Caution should be taken with a simple nephrectomy even with a normal contralateral kidney, as stones are frequently associated with a systemic metabolic defect that may recur in the contralateral kidney. What may seem prudent and simple today may be regretted tomorrow.
Other unusual procedures include ileal ureter substitution performed with the hope of decreasing pain with frequent stone passage. Autotransplantation with pyelocystostomy is another option for patients with rare malignant stone disease.
Long-standing ureteral calculi-those inaccessible with endoscopy and those resistant to ESWL-can be extracted with ureterolithotomy. Again, a preoperative radiograph documents stone location and directs an appropriate incision.

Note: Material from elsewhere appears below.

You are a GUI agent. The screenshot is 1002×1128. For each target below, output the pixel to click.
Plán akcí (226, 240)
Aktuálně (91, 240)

The proximal ureter may be approached with a dorsal lumbotomy. An incision lateral to the sacrospinalis muscles allows medial retraction of the quadratus lumborum. The anterior fascicle of the dorsal lumbar fascia must be incised to gain proper exposure despite the appearance of potentially opening the peritoneum. Once the ureter is identified, a vessel loop or a Babcock clamp should be placed proximal to the stone to prevent frustrating stone migration. Extension of this incision is limited superiorly by the 12th rib and inferiorly by the iliac crest. A longitudinal incision over the stone with a hooked blade exposes the calculus. The nerve hook is excellent to help tease out the stone. A flank or anterior abdominal muscle splitting incision gives excellent exposure to mid- and distal ureteral stones.